* _PROBLEM TO SOLVE_: Turn each line of the records below into one string in a JSON list, leaving out blank lines.

* _EXTRACTED INFORMATION_:
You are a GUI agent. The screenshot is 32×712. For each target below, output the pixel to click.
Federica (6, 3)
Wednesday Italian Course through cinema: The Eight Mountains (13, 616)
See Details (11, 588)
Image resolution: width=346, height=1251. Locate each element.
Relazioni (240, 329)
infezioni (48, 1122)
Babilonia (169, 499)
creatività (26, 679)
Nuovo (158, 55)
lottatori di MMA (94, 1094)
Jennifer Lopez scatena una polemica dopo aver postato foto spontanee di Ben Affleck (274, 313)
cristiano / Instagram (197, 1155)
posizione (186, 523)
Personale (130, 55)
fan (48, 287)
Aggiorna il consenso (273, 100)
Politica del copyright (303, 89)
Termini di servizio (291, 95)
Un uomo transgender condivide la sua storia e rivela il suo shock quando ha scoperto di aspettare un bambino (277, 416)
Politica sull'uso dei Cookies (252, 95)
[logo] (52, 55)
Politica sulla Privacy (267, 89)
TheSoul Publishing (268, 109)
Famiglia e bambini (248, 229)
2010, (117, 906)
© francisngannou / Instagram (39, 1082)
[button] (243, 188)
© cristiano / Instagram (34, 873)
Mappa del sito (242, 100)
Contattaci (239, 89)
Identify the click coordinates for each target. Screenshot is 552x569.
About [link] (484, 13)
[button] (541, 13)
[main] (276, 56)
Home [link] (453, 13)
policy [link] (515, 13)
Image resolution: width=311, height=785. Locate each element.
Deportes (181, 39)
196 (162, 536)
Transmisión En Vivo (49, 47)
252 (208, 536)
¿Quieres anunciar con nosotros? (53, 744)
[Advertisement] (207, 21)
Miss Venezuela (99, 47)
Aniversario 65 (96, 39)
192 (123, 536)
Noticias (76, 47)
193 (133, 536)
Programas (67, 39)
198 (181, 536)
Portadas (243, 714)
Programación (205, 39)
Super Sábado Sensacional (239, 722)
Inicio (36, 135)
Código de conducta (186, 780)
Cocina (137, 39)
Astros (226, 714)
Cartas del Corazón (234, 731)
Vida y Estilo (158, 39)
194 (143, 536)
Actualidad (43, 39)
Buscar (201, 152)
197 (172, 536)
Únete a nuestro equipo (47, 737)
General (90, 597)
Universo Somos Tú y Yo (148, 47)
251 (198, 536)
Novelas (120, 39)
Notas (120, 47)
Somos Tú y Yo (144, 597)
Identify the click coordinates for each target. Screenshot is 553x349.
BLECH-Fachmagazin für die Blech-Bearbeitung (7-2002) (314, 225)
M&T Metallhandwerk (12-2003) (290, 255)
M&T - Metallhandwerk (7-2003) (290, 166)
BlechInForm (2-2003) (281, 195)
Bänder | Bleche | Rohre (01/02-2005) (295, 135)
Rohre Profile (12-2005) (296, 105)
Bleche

* _RIGHT ANSWER_:
[
  "You are a GUI agent. The screenshot is 32×712. For each target below, output the pixel to click.",
  "Federica (6, 3)",
  "Wednesday Italian Course through cinema: The Eight Mountains (13, 616)",
  "See Details (11, 588)",
  "Image resolution: width=346, height=1251. Locate each element.",
  "Relazioni (240, 329)",
  "infezioni (48, 1122)",
  "Babilonia (169, 499)",
  "creatività (26, 679)",
  "Nuovo (158, 55)",
  "lottatori di MMA (94, 1094)",
  "Jennifer Lopez scatena una polemica dopo aver postato foto spontanee di Ben Affleck (274, 313)",
  "cristiano / Instagram (197, 1155)",
  "posizione (186, 523)",
  "Personale (130, 55)",
  "fan (48, 287)",
  "Aggiorna il consenso (273, 100)",
  "Politica del copyright (303, 89)",
  "Termini di servizio (291, 95)",
  "Un uomo transgender condivide la sua storia e rivela il suo shock quando ha scoperto di aspettare un bambino (277, 416)",
  "Politica sull'uso dei Cookies (252, 95)",
  "[logo] (52, 55)",
  "Politica sulla Privacy (267, 89)",
  "TheSoul Publishing (268, 109)",
  "Famiglia e bambini (248, 229)",
  "2010, (117, 906)",
  "© francisngannou / Instagram (39, 1082)",
  "[button] (243, 188)",
  "© cristiano / Instagram (34, 873)",
  "Mappa del sito (242, 100)",
  "Contattaci (239, 89)",
  "Identify the click coordinates for each target. Screenshot is 552x569.",
  "About [link] (484, 13)",
  "[button] (541, 13)",
  "[main] (276, 56)",
  "Home [link] (453, 13)",
  "policy [link] (515, 13)",
  "Image resolution: width=311, height=785. Locate each element.",
  "Deportes (181, 39)",
  "196 (162, 536)",
  "Transmisión En Vivo (49, 47)",
  "252 (208, 536)",
  "¿Quieres anunciar con nosotros? (53, 744)",
  "[Advertisement] (207, 21)",
  "Miss Venezuela (99, 47)",
  "Aniversario 65 (96, 39)",
  "192 (123, 536)",
  "Noticias (76, 47)",
  "193 (133, 536)",
  "Programas (67, 39)",
  "198 (181, 536)",
  "Portadas (243, 714)",
  "Programación (205, 39)",
  "Super Sábado Sensacional (239, 722)",
  "Inicio (36, 135)",
  "Código de conducta (186, 780)",
  "Cocina (137, 39)",
  "Astros (226, 714)",
  "Cartas del Corazón (234, 731)",
  "Vida y Estilo (158, 39)",
  "194 (143, 536)",
  "Actualidad (43, 39)",
  "Buscar (201, 152)",
  "197 (172, 536)",
  "Únete a nuestro equipo (47, 737)",
  "General (90, 597)",
  "Universo Somos Tú y Yo (148, 47)",
  "251 (198, 536)",
  "Novelas (120, 39)",
  "Notas (120, 47)",
  "Somos Tú y Yo (144, 597)",
  "Identify the click coordinates for each target. Screenshot is 553x349.",
  "BLECH-Fachmagazin für die Blech-Bearbeitung (7-2002) (314, 225)",
  "M&T Metallhandwerk (12-2003) (290, 255)",
  "M&T - Metallhandwerk (7-2003) (290, 166)",
  "BlechInForm (2-2003) (281, 195)",
  "Bänder | Bleche | Rohre (01/02-2005) (295, 135)",
  "Rohre Profile (12-2005) (296, 105)",
  "Bleche"
]